§ **What is being asked**
All lines below must be repeated exactly, with the pictures omitted.

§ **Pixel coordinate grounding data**
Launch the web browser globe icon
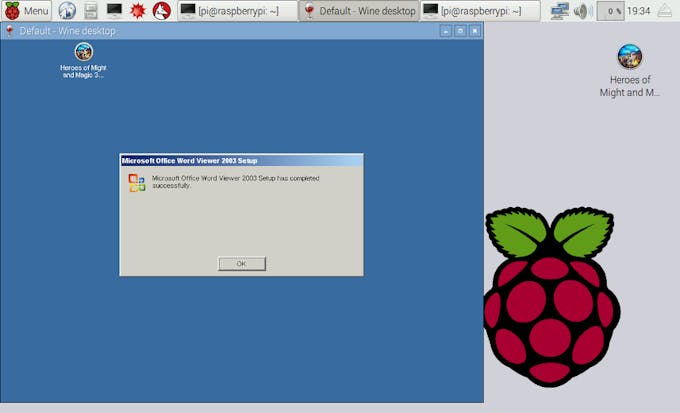tap(67, 10)
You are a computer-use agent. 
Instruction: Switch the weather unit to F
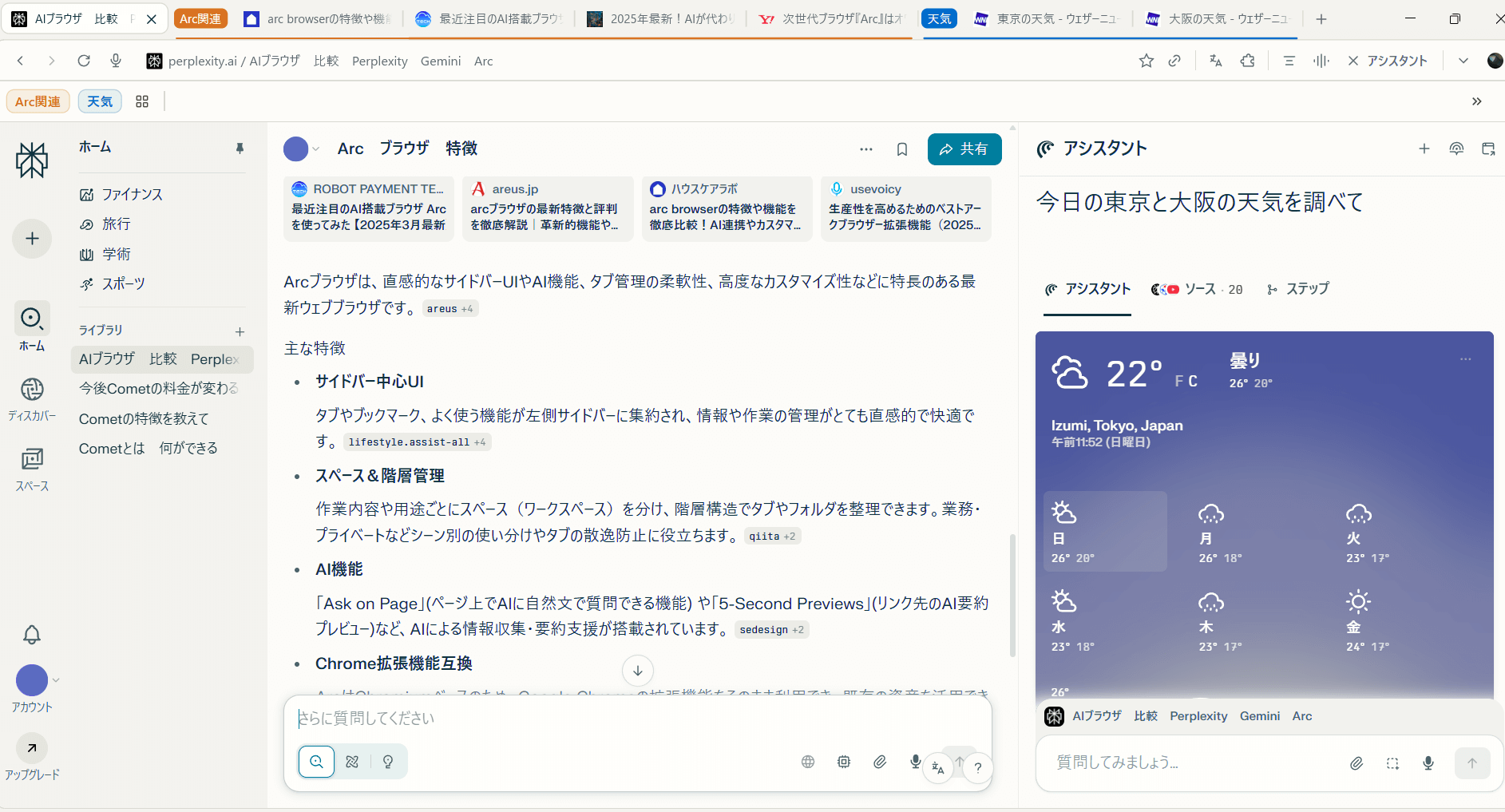tap(1179, 382)
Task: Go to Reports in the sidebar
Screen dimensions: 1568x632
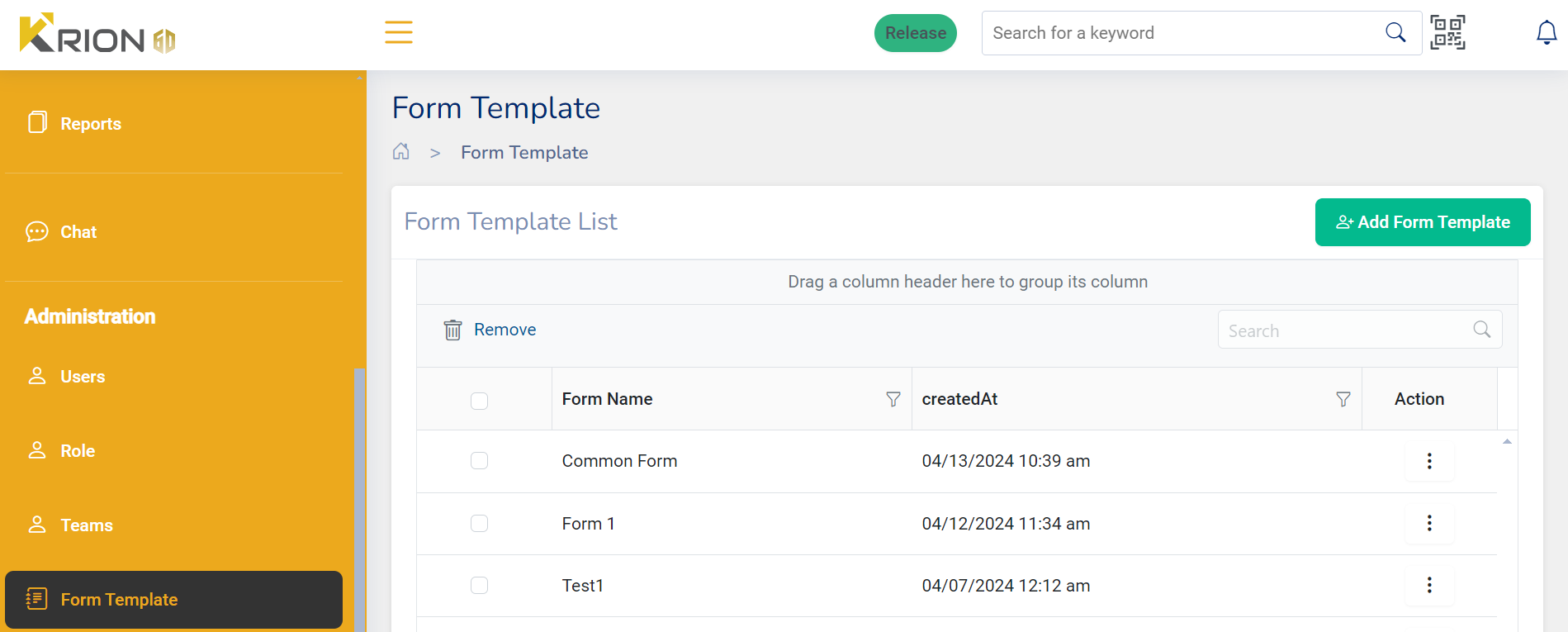Action: [90, 124]
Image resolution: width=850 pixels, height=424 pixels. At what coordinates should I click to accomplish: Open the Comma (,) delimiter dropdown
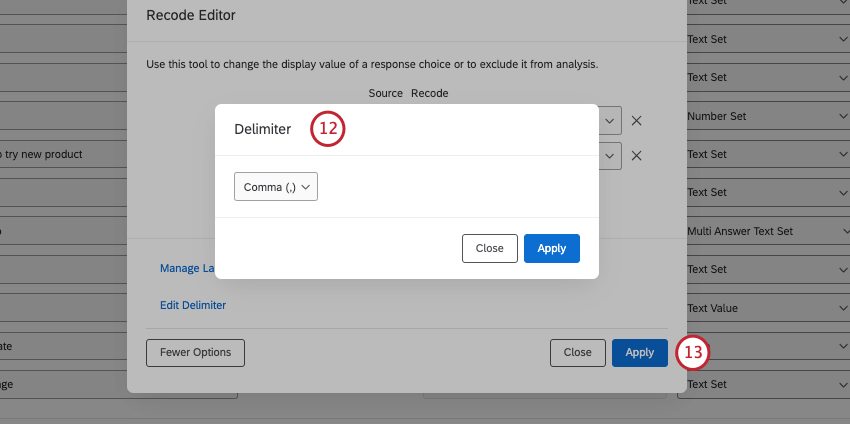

§ **Task answer**
Launch the web browser globe icon
tap(67, 10)
You are a computer-use agent. 
Instruction: Switch the weather unit to F
tap(1179, 382)
Task: Go to Reports in the sidebar
Screen dimensions: 1568x632
Action: [90, 124]
Image resolution: width=850 pixels, height=424 pixels. At what coordinates should I click to accomplish: Open the Comma (,) delimiter dropdown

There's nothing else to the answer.